> **Assigned task**:
Both the line below containing "[Telegram] (110, 2312)" and the line containing "победа не будет", along with every line between them, should be repeated exactly; no other line belongs in the answer.

> **Records shown**:
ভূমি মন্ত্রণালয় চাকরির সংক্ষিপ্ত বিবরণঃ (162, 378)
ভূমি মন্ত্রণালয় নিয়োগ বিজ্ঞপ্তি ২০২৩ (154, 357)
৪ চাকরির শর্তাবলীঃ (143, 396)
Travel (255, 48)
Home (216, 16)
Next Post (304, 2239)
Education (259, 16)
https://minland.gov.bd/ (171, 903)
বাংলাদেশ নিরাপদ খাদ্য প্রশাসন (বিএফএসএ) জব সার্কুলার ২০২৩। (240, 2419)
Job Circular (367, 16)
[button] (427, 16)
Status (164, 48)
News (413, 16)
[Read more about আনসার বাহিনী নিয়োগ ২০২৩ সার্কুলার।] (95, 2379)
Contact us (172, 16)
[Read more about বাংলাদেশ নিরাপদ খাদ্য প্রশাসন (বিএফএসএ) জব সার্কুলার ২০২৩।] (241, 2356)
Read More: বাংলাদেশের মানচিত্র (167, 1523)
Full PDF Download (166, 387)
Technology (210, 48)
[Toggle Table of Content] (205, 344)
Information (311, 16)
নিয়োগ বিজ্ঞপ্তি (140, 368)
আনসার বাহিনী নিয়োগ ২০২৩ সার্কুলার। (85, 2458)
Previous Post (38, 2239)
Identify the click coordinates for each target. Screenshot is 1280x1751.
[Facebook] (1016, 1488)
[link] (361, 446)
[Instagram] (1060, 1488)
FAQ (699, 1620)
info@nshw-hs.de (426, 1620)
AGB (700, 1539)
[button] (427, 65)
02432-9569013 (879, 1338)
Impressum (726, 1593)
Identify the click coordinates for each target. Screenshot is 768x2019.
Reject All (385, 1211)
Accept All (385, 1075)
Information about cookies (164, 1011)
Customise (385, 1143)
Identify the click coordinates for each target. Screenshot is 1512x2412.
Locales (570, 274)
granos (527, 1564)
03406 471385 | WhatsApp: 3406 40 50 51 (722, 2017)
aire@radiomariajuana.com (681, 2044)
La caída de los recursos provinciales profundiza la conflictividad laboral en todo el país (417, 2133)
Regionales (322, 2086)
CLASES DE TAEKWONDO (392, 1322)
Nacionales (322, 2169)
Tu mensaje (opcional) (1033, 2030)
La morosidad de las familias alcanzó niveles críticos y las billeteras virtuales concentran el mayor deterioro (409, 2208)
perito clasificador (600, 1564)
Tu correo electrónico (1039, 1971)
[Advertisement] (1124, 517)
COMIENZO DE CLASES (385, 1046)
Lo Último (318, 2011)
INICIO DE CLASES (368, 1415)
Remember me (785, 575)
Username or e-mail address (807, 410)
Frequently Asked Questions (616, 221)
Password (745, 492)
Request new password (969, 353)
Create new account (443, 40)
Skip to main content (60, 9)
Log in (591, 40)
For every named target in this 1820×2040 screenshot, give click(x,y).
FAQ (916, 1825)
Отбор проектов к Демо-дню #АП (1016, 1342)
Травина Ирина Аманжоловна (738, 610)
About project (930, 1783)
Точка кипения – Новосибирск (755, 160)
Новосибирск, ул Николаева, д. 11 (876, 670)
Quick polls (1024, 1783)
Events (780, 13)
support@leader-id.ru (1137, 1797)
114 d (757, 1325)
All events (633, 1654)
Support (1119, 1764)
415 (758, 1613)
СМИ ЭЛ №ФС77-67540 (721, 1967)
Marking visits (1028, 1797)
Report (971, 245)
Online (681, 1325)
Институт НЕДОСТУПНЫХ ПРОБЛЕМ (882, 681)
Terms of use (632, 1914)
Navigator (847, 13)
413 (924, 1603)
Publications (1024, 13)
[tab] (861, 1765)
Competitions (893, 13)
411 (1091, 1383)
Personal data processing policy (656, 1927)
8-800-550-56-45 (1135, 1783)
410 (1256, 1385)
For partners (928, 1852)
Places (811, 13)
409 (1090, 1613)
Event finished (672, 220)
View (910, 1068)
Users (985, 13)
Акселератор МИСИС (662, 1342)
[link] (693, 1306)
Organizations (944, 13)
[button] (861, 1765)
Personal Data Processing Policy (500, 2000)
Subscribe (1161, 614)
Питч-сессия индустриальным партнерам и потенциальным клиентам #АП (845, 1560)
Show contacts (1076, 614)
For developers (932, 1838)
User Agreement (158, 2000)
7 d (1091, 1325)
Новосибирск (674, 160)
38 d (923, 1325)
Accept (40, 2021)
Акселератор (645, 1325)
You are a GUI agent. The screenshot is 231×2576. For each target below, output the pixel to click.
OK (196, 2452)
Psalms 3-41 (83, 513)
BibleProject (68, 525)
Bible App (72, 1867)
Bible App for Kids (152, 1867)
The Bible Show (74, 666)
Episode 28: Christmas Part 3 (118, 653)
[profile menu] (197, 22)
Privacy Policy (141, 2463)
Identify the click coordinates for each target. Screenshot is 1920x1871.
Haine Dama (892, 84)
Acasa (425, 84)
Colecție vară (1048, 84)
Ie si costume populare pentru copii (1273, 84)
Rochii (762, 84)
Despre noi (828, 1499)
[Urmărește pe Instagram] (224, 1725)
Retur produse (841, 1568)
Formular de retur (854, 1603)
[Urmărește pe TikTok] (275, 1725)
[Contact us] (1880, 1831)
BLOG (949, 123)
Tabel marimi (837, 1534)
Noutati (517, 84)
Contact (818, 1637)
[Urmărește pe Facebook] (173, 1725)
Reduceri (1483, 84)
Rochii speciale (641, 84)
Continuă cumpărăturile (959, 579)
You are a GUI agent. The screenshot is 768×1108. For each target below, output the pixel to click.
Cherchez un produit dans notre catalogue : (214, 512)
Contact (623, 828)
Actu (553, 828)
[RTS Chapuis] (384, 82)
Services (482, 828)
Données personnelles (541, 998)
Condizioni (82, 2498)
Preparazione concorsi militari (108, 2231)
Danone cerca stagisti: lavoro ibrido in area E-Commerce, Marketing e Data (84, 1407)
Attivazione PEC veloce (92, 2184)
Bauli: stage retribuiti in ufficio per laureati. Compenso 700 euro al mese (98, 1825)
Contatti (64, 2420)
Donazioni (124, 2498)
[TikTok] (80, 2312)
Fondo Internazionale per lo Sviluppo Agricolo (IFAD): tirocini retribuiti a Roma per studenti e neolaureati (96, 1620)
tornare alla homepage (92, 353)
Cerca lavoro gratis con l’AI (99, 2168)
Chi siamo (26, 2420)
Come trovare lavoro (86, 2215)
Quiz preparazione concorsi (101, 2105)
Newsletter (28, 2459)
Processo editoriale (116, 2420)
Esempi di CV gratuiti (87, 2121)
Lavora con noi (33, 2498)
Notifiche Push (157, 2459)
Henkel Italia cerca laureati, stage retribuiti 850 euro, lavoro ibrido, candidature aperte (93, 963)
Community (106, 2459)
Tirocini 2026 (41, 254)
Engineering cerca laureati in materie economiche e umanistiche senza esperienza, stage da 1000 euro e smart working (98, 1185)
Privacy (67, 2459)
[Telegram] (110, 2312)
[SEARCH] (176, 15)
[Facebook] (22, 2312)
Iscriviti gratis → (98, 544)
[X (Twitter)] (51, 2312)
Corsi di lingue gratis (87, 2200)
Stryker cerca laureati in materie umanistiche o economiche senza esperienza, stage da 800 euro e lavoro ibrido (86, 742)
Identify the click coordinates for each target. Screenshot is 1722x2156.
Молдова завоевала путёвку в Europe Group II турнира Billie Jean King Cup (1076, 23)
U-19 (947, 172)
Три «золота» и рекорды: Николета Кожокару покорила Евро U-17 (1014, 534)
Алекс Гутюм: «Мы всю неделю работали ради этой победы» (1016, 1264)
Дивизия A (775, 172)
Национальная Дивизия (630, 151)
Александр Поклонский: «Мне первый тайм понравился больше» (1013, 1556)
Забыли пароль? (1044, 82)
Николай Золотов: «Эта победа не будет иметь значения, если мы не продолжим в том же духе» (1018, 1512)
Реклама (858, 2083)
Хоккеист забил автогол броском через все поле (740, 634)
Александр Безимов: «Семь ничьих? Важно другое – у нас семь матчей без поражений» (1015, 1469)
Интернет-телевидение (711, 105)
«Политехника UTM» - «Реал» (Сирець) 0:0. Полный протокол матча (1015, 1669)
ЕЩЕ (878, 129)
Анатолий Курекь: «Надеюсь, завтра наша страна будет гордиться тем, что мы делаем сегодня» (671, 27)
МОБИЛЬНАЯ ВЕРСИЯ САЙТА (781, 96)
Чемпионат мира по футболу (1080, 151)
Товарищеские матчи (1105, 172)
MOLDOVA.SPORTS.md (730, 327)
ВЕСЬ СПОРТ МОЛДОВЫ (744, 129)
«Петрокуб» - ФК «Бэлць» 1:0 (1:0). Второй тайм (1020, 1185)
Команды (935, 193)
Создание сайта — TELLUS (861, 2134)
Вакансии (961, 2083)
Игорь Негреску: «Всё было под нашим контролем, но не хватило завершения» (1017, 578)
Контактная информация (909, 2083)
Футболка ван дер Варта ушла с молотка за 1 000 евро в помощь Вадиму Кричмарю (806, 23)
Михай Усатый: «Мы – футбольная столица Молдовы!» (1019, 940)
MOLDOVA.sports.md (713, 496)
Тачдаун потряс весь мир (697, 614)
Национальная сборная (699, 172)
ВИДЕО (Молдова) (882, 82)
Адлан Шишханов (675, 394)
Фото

> **Written response**:
[Telegram] (110, 2312)
[SEARCH] (176, 15)
[Facebook] (22, 2312)
Iscriviti gratis → (98, 544)
[X (Twitter)] (51, 2312)
Corsi di lingue gratis (87, 2200)
Stryker cerca laureati in materie umanistiche o economiche senza esperienza, stage da 800 euro e lavoro ibrido (86, 742)
Identify the click coordinates for each target. Screenshot is 1722x2156.
Молдова завоевала путёвку в Europe Group II турнира Billie Jean King Cup (1076, 23)
U-19 (947, 172)
Три «золота» и рекорды: Николета Кожокару покорила Евро U-17 (1014, 534)
Алекс Гутюм: «Мы всю неделю работали ради этой победы» (1016, 1264)
Дивизия A (775, 172)
Национальная Дивизия (630, 151)
Александр Поклонский: «Мне первый тайм понравился больше» (1013, 1556)
Забыли пароль? (1044, 82)
Николай Золотов: «Эта победа не будет иметь значения, если мы не продолжим в том же духе» (1018, 1512)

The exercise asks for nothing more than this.